(Beginning of Information)
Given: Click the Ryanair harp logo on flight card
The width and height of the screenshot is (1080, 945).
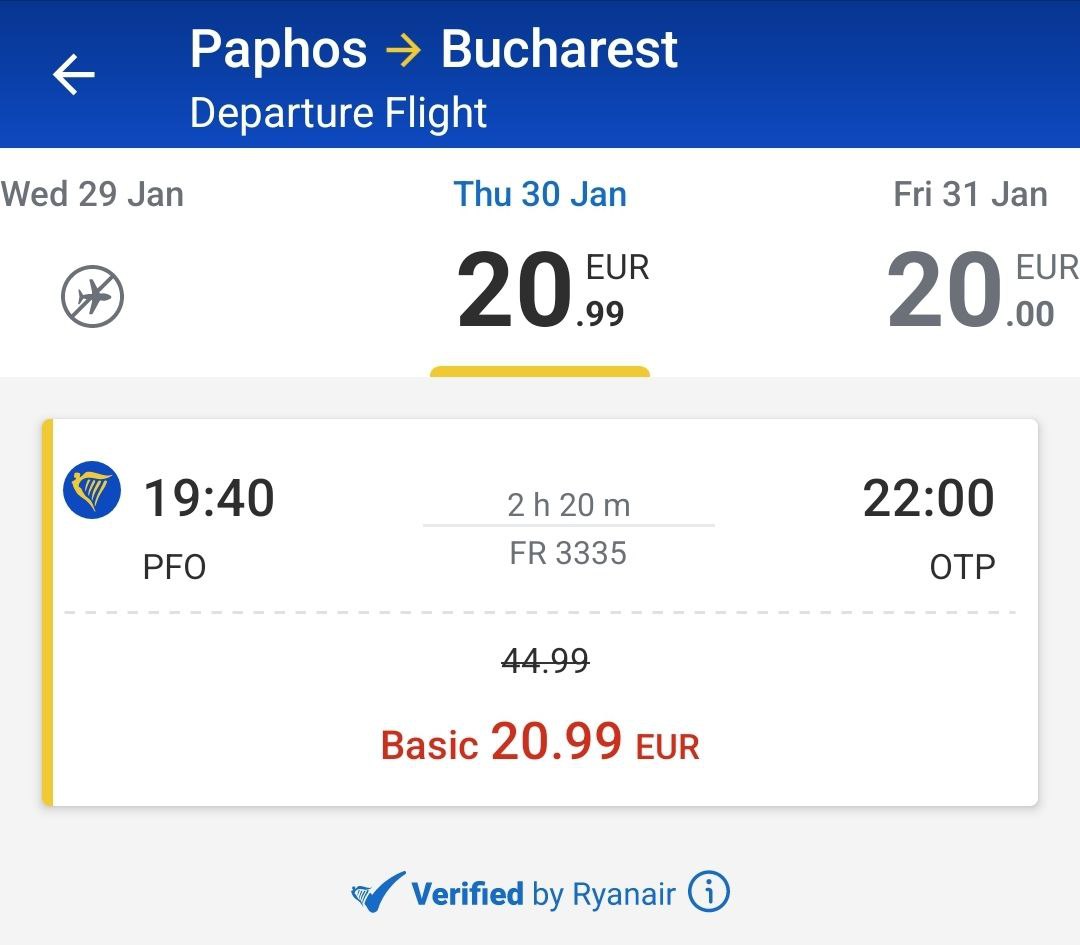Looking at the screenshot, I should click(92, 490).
(End of Information)
(Beginning of Information)
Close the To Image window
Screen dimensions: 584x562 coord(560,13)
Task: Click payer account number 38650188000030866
(End of Information)
(Beginning of Information)
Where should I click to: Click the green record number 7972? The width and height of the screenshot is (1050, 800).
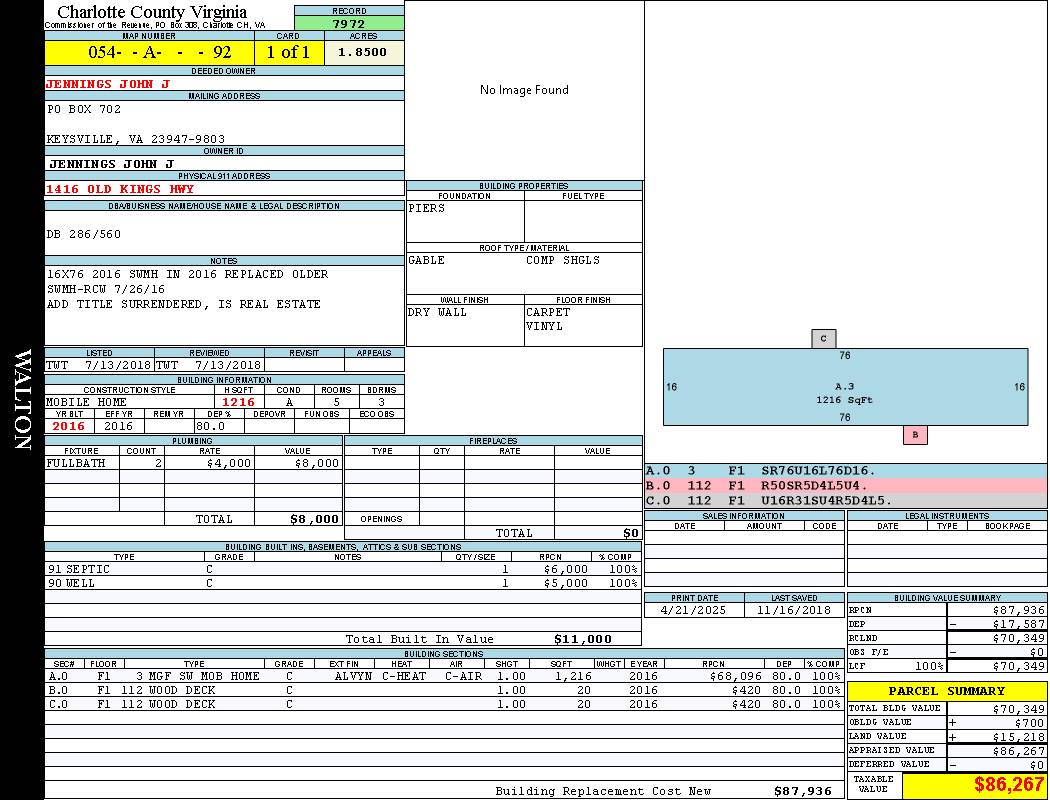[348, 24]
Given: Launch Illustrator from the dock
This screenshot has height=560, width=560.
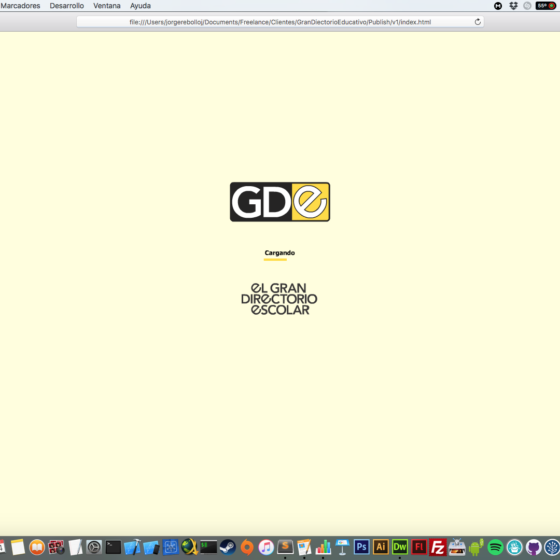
(End of Information)
▶ Exercise objective
Locate and copy each line in the data above that includes the word "Given".

▶ Written answer
Given: Click the Ryanair harp logo on flight card
Given: Launch Illustrator from the dock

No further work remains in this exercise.